**Brief A:** Write out the stretch of the hospital library blog post from "The article, written" through "of both options.".
**Brief B:** Pick up the hospital library blog post after its last sentence and keep writing it.

**Provided text:**
%%

February 22, 2007
This article makes me want to run out and get an implantable cardioverter-defibrillator lead…
Daccarett M. Alexander P. Machado C. Large vegetation associated with implantable cardioverter-defibrillator lead. [Case Reports. Journal Article] Acute Cardiac Care. 8(2):109, 2006.
I wonder why am I picturing a tree growing out of someone’s chest?
February 20, 2007
Yesterday afternoon the network went down. I never realize just how much work I do on the computer until I’m not able. I digress…
In an effort to find something work related to do until the network came back up I shuffled through my “to read” pile and picked up an article I’d copied from the November 2006 issue of the Harvard Business Review (you can take the librarian out of business school but you can’t take business school out of the librarian). The article, titled Breaking the Trade-off Between Efficiency and Service turned out to be an article not written specifically for a library but extremely applicable nonetheless.
The article, written by Frances X. Frei, stressed that a service company will never by as “efficient” as a manufacturing company because of the human variable called the customer. He goes on to talk about the five types of variabilities and the option of accommodating or reducing the variabilities along with the benefits and pitfalls of both options.
This article has given me pause to think on many levels. First of all, the article reminded me that even though we work in libraries and often times feel that this busines mumbo-jumbo doesn’t fit in our department business principles can work for us and help us improve. I often think that if hospital libraries embraced business principles more that we’d have less of a problem justifying ourselves to administration. We, as a profession, have made strides in this area but have a ways to go. I’ve always felt that a business course or two should be required for an MLS, especially if the student is on a special library track. I degress yet again…
The article also got me thinking about our customers (patrons). When it comes down to it, our patrons are the reason we exist. We try to market our hospital library to bring in more patrons, often times without putting in place mechanisms to help us deal with the increase in library use so that quality does not suffer. We shouldn’t hide ourselves to keep from becoming overwhelmed but, as the article points out, we need to think ahead and plan before making changes.

%%

**Information given:**
%%

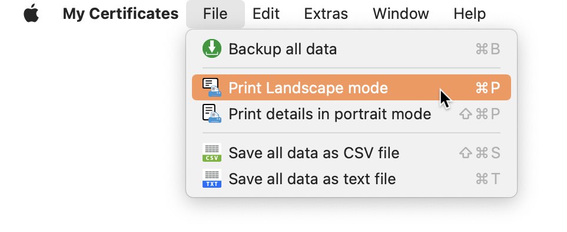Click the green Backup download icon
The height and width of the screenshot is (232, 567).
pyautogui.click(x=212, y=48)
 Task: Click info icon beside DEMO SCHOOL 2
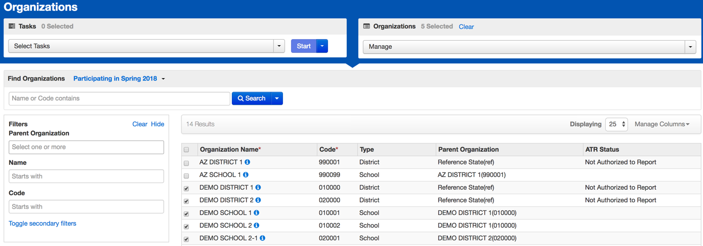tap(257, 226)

%%
%%

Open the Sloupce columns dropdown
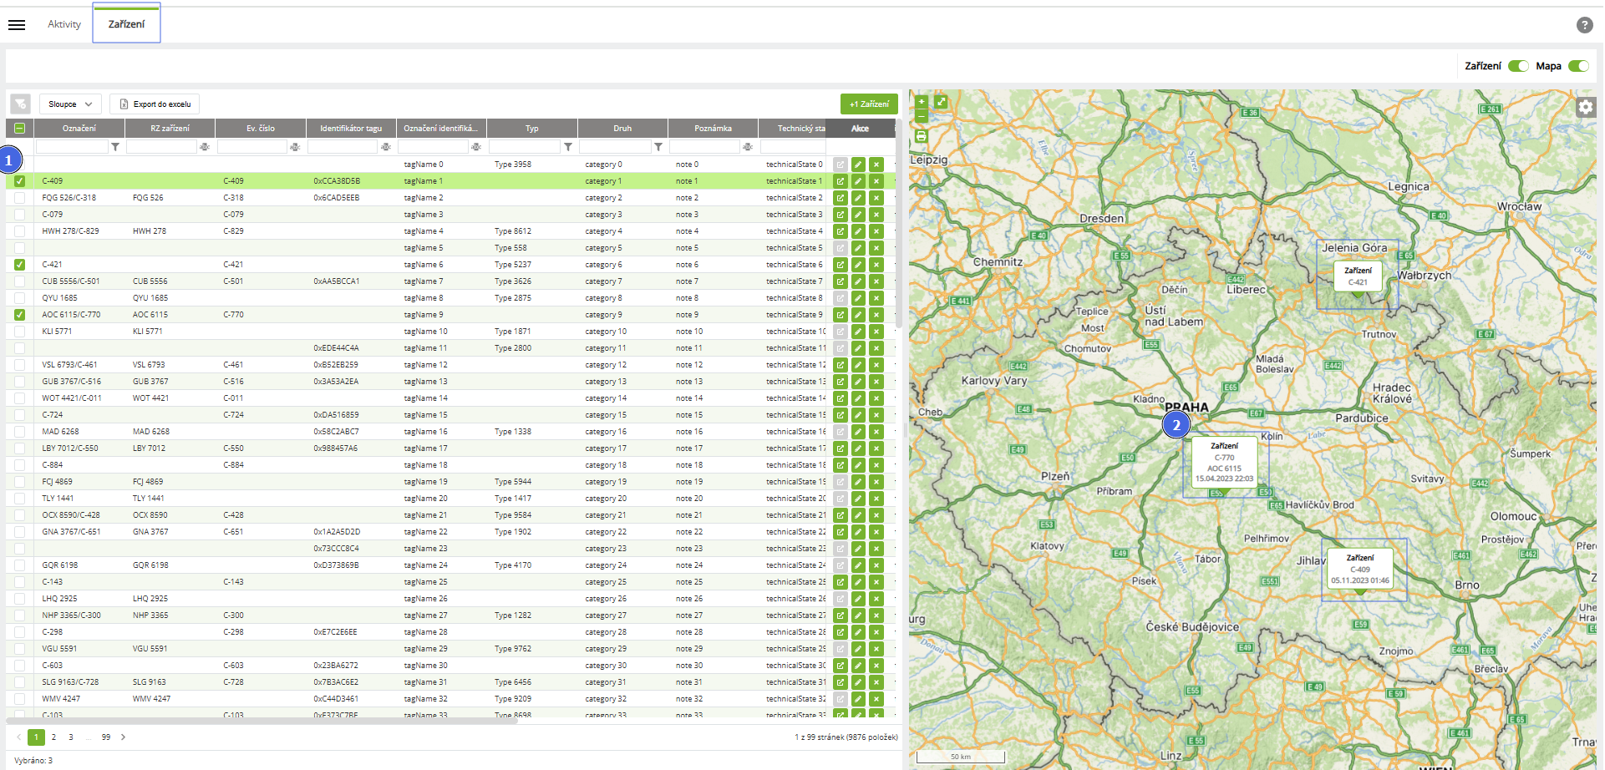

%%
%%

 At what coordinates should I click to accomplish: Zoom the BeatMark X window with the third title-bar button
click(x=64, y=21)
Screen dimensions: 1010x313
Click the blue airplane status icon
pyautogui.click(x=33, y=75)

%%

**Task result A:**
The article, written by Frances X. Frei, stressed that a service company will never by as “efficient” as a manufacturing company because of the human variable called the customer. He goes on to talk about the five types of variabilities and the option of accommodating or reducing the variabilities along with the benefits and pitfalls of both options.

**Task result B:**
Our hospital is on a customer service and customer satisfaction kick, which is why this article caught me attention. We often think we know best when it comes to our patrons but in reality we don’t. If we did we would embrace the fact that many of them want to do their own searches and help them do searches better. We would embrace alternative methods of access, within budgetary constraints. We would even let down our guard, as we did at my place of work, and allow coffee (in a mug with a lid) in the library, realizing that our major patron base – residents and medical students – work awful hours and appreciate having access to caffeine while studying or doing research.
Obviously the computer network is back up and running and the world is safe from a librarian with too much time on her hands…
February 16, 2007
If the library as a place is soon to be a thing of the past someone forgot to tell the patrons of our library. Since the beginning of the year the number of people daily visiting the library has gone up, as has our interactions with them. Not only are they coming into our library but they are utilizing the library staff. We have online forms they can fill out to request literature searches and ILLs but a majority of our requests come in person or over the phone.
And while Web 2.0 might encourage electronic collaboration there are still plenty of folk around here who like to meet face to face. There are very few places to meet in the hospital at the last minute. There are plenty of meeting rooms but they must be reserved. We’ve opened up our AV room and Staff Lounge to people who wish to meet in a place more private than the cafeteria or lobby and this has met with tremendous success. It’s a small gesture that has seemed to reap much good will and customer satisfaction. It has made the librarians more visible because they must pass the reference desk to get to the rooms. They see us interacting with other patrons. In my opinion, the more people exposed to the library in any way shape or form becomes one more person who is a library supporter. An additional library supporter never hurts, does it?